> ВАШЕ ЗАДАНИЕ
Допишите продолжение текста о премьере спектакля «Роман», начав сразу после его последнего предложения.

О, каким был Александр Александрович перед пресс-показом, которым прошёл со зрителем накануне сегодняшней премьеры. Как стрела, у которой может быть только один путь — в яблочко.
«Я очень взволнован!” — признался он.
И правда, он — до мозга костей человек сцены — не мог скрыть своего напряжения, отвечая на вопросы.
О выборе темы. А «Роман» — не просто премьера, это — его первая работа как главного режиссера театра.
«Это — осознанное решение, мне кажется в Театре Красной, Советской, Российской Армии такая тема не затрагивалась и очень интересно именно здесь начать разговор об этом, на этой сцене. Только здесь и ни в каком другом месте, не только потому, что я здесь служу”.
И далее о выборе театра:
«Благодаря возможностям именно этой сцены мы решились на воплощение этой истории. На другой сцене история была бы другой. То, что мы придумали, возможно только здесь.”

> ПРЕДОСТАВЛЕННЫЕ МАТЕРИАЛЫ
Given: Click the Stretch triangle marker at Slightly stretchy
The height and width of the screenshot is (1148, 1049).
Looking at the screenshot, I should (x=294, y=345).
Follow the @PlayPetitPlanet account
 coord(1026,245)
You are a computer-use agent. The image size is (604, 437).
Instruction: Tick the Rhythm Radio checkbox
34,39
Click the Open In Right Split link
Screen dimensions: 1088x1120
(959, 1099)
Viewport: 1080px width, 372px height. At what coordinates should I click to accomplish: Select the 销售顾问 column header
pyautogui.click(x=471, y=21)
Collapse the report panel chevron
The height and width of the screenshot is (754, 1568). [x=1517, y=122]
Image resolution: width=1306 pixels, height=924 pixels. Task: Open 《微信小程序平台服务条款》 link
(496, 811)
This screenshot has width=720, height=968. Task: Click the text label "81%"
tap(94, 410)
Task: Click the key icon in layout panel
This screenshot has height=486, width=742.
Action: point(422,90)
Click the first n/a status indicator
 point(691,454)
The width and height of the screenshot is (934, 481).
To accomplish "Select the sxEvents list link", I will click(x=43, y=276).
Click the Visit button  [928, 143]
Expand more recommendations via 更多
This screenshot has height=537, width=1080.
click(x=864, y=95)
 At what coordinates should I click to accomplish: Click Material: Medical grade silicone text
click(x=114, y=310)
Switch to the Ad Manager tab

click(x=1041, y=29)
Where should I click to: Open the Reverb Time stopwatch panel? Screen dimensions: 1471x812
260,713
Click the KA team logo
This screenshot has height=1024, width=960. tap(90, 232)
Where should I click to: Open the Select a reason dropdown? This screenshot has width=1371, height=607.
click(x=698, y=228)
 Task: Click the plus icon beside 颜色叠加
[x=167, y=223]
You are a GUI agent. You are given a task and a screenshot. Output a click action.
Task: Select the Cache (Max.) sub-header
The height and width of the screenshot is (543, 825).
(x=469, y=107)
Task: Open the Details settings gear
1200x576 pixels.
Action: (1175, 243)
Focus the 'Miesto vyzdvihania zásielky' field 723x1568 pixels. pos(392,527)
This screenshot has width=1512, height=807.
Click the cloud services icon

> ПИСЬМЕННЫЙ ОТВЕТ
И это — правда. Центральный Академический Театр Российской Армии — это самая большая драматическая сцена в Европе с двумя поворотными кругами, где малый из них совпадает с диаметром цирковой арены, 13 метров. Только здесь, на этой сцене могли уместиться всадники Понтия Пилата на лошадях, сама Голгофа во всем своем ужасном величии и толпа страждущих перед ней. Комната, из окна которой были видны улицы, полные людей и общественного транспорта сталинских времён. И, конечно, иное измерение, где с Маргаритой и ее Мастером общался всесильный Воланд, сжигаемый ревнивым признанием превосходства только одного героя — Иешуа.
И о выборе актеров говорил Александр Александрович:
«Прежде всего, это — человеческое взаимопонимание, это огромный подарок и для режиссера, и для актера, а и впоследствии для зрителя, когда ничего не надо объяснять. И режиссёру достаточно договориться один раз о главном, в начале пути, и дальше актёр в силу своего дарования делает все сам. Главное, когда в душе струны совпадают и не надо ничего объяснять — вот этот главный принцип выбора актеров на эти роли. Мне кажется, я очень точно попал во все персонажи с актерами, с моими товарищами, ведь ещё товарищеские взаимоотношения очень важны».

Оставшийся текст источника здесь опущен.